* **Set problem**:
Count the lines in the material below that contain the string "height". Reply with the number only.

"""

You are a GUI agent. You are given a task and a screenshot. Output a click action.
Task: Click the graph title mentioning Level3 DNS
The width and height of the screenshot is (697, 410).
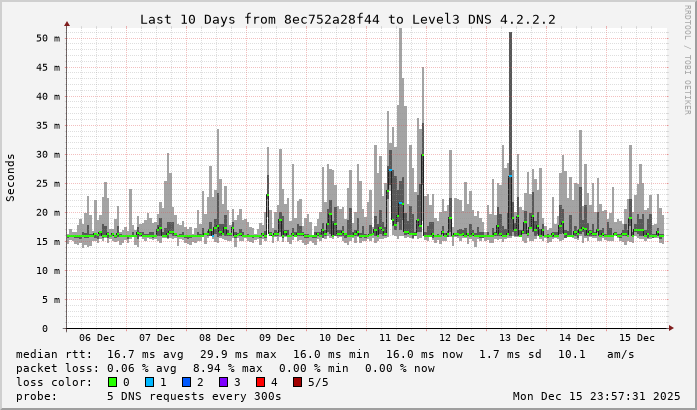click(x=347, y=19)
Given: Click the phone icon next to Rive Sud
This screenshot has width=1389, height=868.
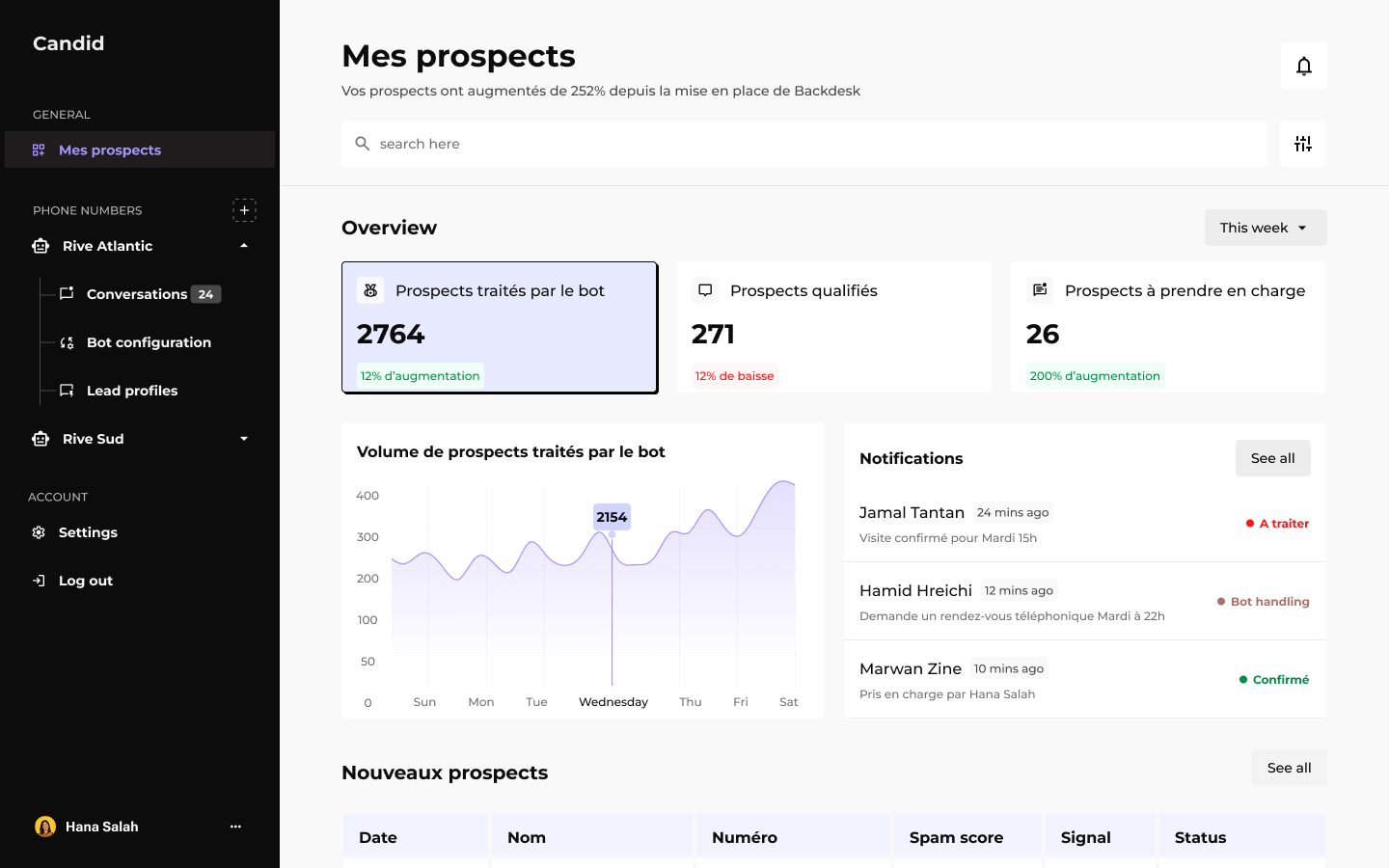Looking at the screenshot, I should pyautogui.click(x=40, y=439).
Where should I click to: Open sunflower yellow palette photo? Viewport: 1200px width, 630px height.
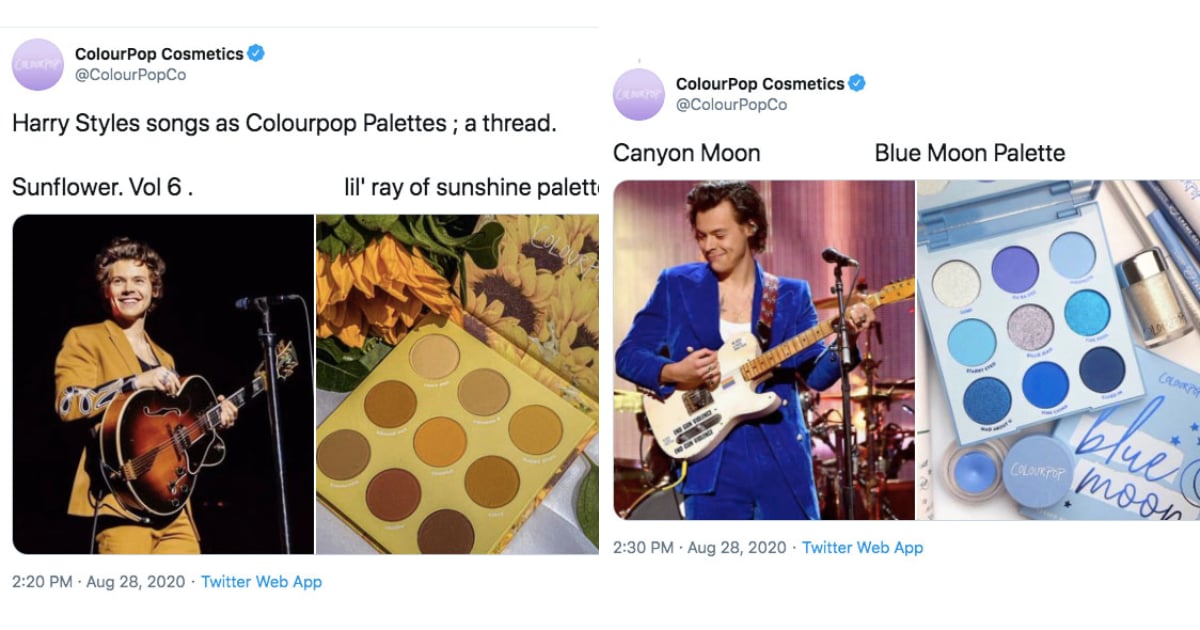click(457, 384)
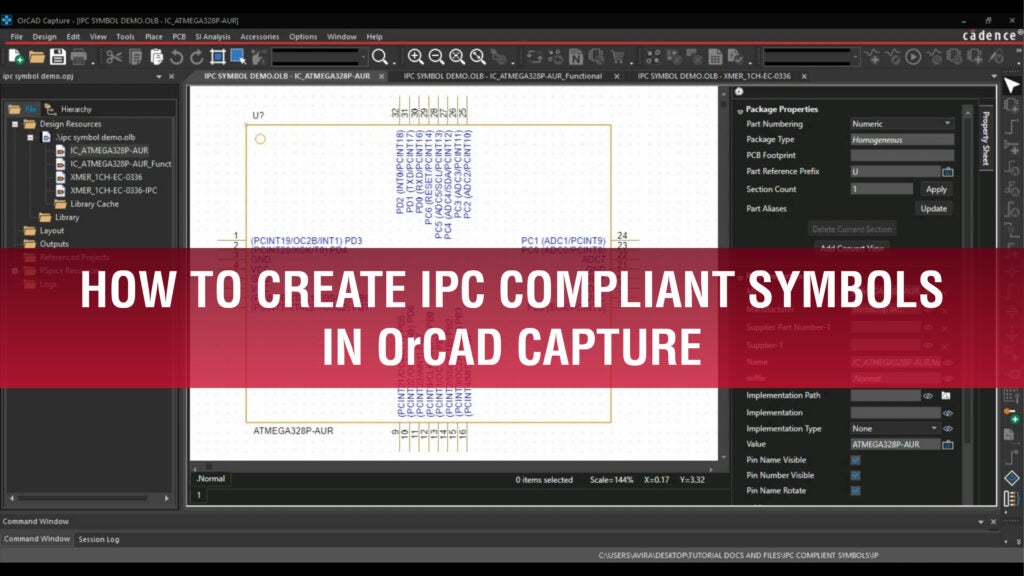
Task: Select the Cut (scissors) tool
Action: click(x=114, y=57)

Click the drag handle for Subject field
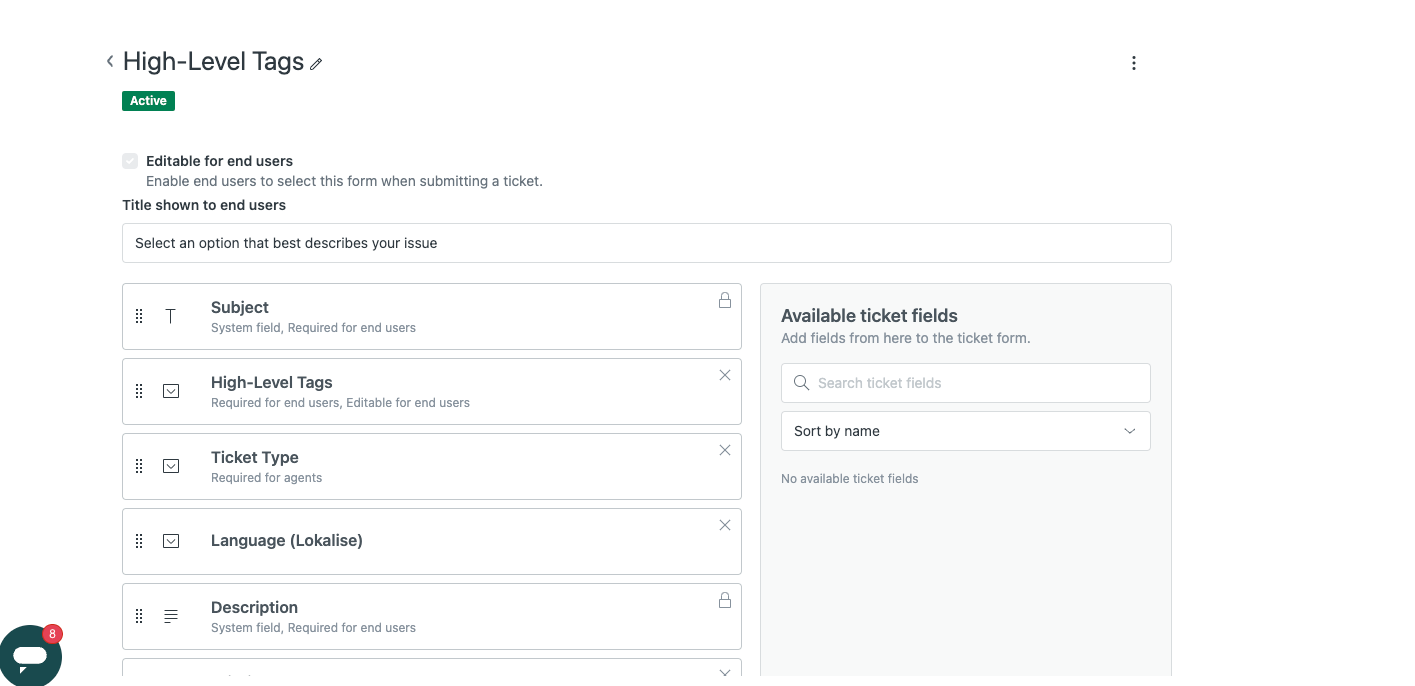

"""

* **The response**:
3